LSOE's Nuttall, Corporate Citizenship's Coutsoukis Die

LSOE's Nuttall, Corporate Citizenship's Coutsoukis Die

The Boston College community mourned the deaths this summer of Prof. Ronald Nuttall (LSOE) and Platon E. Coutsoukis, assistant director of research and policy development at the BC Center for Corporate Citizenship.

Mr. Nuttall, a member of the BC faculty since 1966, died on Aug. 3 in his Wellfleet home. He was 64.

In one of his most noted research projects, Mr. Nuttall and two colleagues found that Chinese-American pupils who studied Chinese did significantly better in the mathematics portion of the Scholastic Aptitude Test. Mr.

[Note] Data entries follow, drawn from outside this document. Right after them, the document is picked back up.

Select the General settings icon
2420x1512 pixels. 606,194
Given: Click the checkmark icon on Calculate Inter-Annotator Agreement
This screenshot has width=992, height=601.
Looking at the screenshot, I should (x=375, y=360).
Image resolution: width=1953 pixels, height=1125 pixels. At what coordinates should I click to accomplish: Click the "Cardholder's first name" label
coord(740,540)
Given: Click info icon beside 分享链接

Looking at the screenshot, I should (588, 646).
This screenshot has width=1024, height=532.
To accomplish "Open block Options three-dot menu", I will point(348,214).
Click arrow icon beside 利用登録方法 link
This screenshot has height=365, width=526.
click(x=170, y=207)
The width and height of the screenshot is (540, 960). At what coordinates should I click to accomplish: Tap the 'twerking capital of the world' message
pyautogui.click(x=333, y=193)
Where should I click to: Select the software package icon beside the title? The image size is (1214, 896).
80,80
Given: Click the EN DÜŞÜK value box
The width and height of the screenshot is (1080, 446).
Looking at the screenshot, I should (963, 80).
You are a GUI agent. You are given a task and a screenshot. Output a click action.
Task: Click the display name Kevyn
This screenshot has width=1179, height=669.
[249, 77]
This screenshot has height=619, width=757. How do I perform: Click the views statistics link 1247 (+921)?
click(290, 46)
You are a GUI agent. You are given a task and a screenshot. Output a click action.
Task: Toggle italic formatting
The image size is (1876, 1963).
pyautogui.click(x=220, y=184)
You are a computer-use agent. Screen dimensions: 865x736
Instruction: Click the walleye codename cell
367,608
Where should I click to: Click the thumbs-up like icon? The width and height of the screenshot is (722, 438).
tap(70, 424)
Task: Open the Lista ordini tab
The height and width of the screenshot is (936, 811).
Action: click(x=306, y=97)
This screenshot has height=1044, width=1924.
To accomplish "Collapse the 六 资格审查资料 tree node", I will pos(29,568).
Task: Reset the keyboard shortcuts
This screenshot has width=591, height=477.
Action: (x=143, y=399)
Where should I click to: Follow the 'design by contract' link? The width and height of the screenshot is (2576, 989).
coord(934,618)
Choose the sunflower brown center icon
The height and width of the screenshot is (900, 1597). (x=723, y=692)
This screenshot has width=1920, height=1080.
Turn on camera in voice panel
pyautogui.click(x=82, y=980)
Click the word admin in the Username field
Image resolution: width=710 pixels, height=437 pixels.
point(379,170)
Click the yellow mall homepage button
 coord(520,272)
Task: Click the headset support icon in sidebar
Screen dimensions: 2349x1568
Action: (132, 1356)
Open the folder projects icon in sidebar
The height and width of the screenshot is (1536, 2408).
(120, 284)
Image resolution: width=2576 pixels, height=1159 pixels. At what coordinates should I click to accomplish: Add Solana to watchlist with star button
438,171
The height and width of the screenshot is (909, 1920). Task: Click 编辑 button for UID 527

Nuttall and his fellow researchers theorized that the talents required to decipher the complex Chinese language, with its thousands of individual word-characters, might also be effective in solving math problems.

Mr. Nuttall joined the University as an associate professor of psychology and also worked as an associate in BC's Institute of Human Sciences. In 1969, Mr. Nuttall became an associate professor of education and director of the Laboratory for Statistical and Policy Research.

He is survived by his wife, Ena Vazquez-Nuttall, of Newton; his children, Key L. Nuttall of Seattle and Kim H. Nuttall of Somerville; his mother, Carrie (Linford) Nuttall of Provo, Utah; and his sisters, Karen Rhodes of Provo, Utah, Cathy Howard of Oren, Utah and Wendy Phillips of Solon, Ohio.

Donations may be made in his name to the Lynch School of Education Graduate Fund.

Mr. Coutsoukis died of a heart attack while playing soccer on Aug. 4. He was 46.

Arriving at BC in the early 1990s as a doctoral student in sociology, Mr. Coutsoukis became an award-winning statistics teacher and worked as a research assistant at the Social Welfare Research Institute. He co-authored the book, Gospels of Wealth: How the Rich Portray Their Lives, and in May received his doctorate.

In 2000 Mr. Coutsoukis joined the Center for Corporate Citizenship as assistant director of Research and Policy Development, where he applied his ground-breaking doctoral research in assisting corporations contribute to the social well-being of their communities.

In addition to his wife Sandra A. Houde and their son Christopher, of Arlington, Mr. Coutsoukis leaves his mother Amalia Elgazzar and father Panoyiotis Coutsoukis; his godparents Irene Vartele and Lou Mammos; and brother Paris of Athens, Greece.

Contributions may be made to the Christopher Coutsoukis College Fund, c/o Center for Corporate Citizenship, 55 Lee Road, Boston College, Chestnut Hill, MA 02467.